• [What this exercise asks]:
a) In the ReplayConfig documentation excerpt, what kind of chunking is used when the range bounds are given as int values?
b) Continue the ReplayConfig documentation excerpt, starting right after its last line.

• [Excerpted text]:

The range uses the left-closed, right-open [start, end) convention: start is inclusive, end is exclusive. This aligns chunks to whole calendar units (days, weeks, months, etc.) and is the industry-standard interval convention used by Python’s range(), Spark partition pruning, and PostgreSQL range types.

Example::

# Replay all of Q1 2025 in monthly chunks:
ReplayConfig(
    start="2025-01-01",  # inclusive
    end="2025-04-01",    # exclusive (first day NOT included)
    chunk_interval={"months": 1},
)
# Produces chunks: [Jan 1, Feb 1), [Feb 1, Mar 1), [Mar 1, Apr 1)

The chunk column is auto-resolved from dataflow.source.watermark_columns[0] at runtime. Override with chunk_column for multi-column watermarks where the first column is not the one to chunk on.

Type detection is automatic:

  • str parseable to date/datetime → time-based chunking
  • datetime / date objects → time-based chunking
  • int → integer-based chunking

Parameters:

Name Type Description Default
start Any

Inclusive lower bound of the replay range.

required
end Any

Exclusive upper bound of the replay range.

• [Given data]:
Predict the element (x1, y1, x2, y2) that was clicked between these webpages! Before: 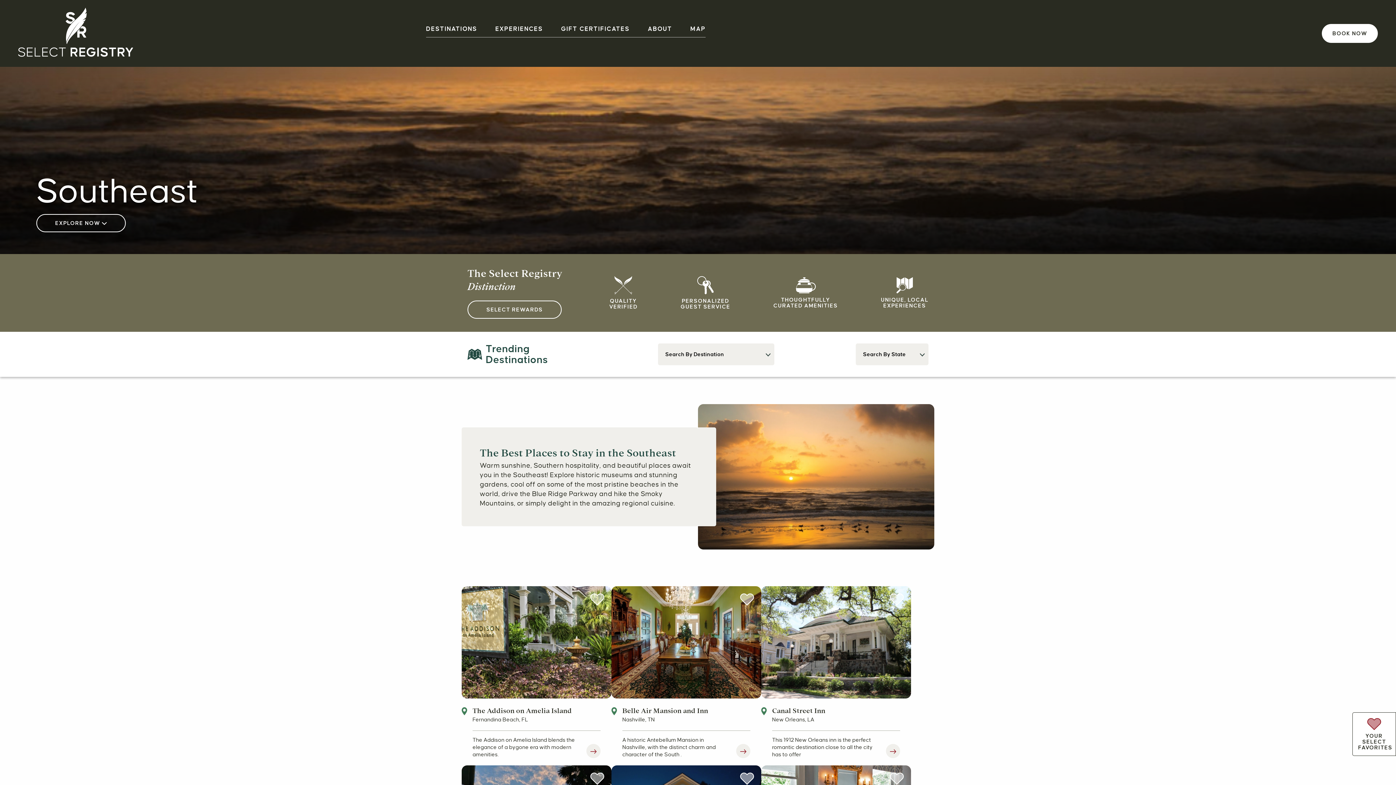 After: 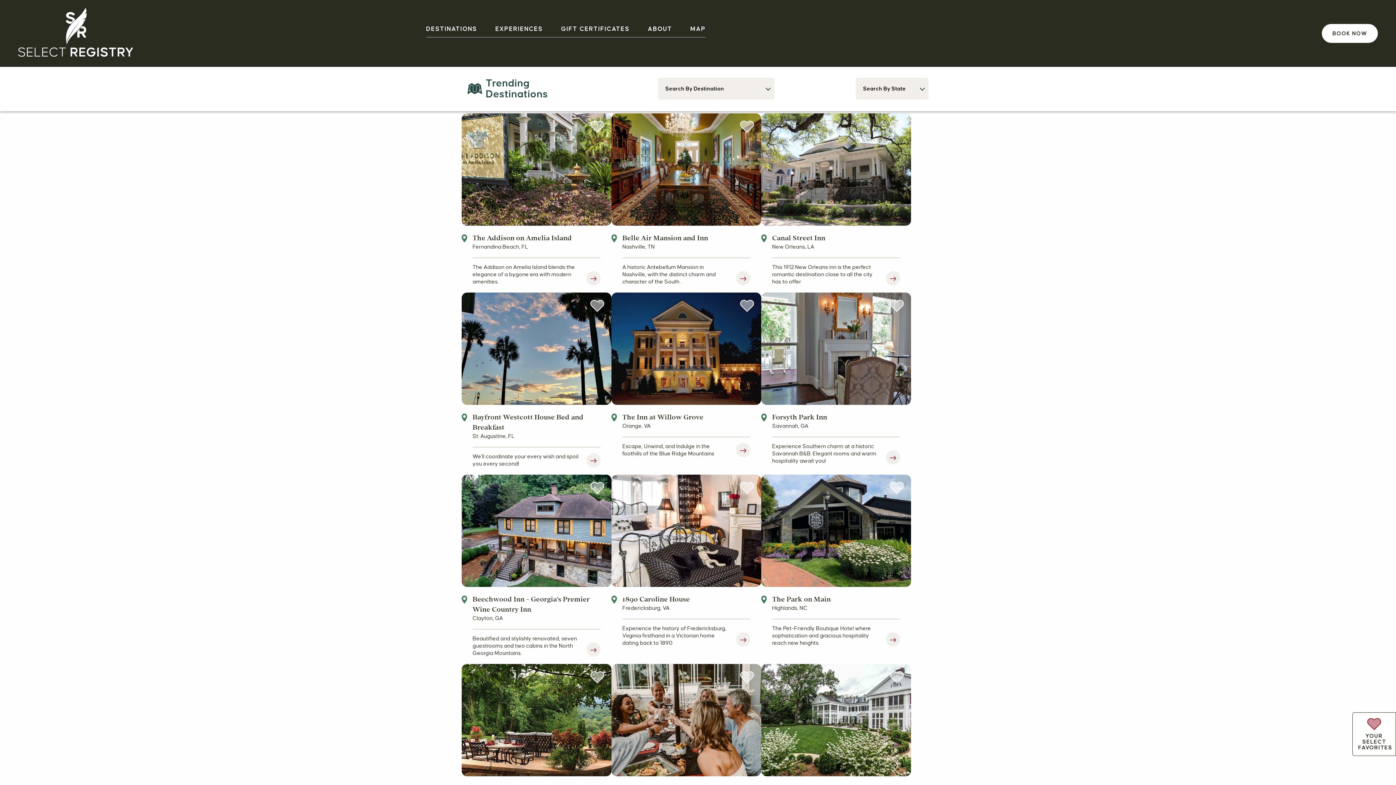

• [Final results]:
a) Integer-based chunking.

b)
required
chunk_interval Optional[Dict[str, int]]

Chunking interval. Time-based keys (months, days, hours, minutes, weeks, years) use relativedelta; step key is for integer watermarks. None disables chunking (single-shot replay).

None
save_watermark bool

When True (init mode), save the watermark after each successful chunk — enables crash-resume. When False (backfill mode), the stored watermark is never touched.

False
chunk_column Optional[str]

Override auto-resolved chunk column. Only needed for multi-column watermarks where the first column is not the desired chunking dimension.

None

SchemaHint dataclass

SchemaHint()

Column-level type hint for schema conversion.

PartitionColumn dataclass

PartitionColumn()

Partition column definition.

expression is an optional SQL expression used to derive the partition value (e.g. "year(event_date)").

AdditionalColumn dataclass

AdditionalColumn()

Computed column added during the transform phase.

Enums

LoadType

Supported load (write) strategies.

Format

Supported data formats.

ConnectionType

Connection endpoint categories.

ProcessingMode

ETL processing modes.

DataFlowStatus

Dataflow execution statuses.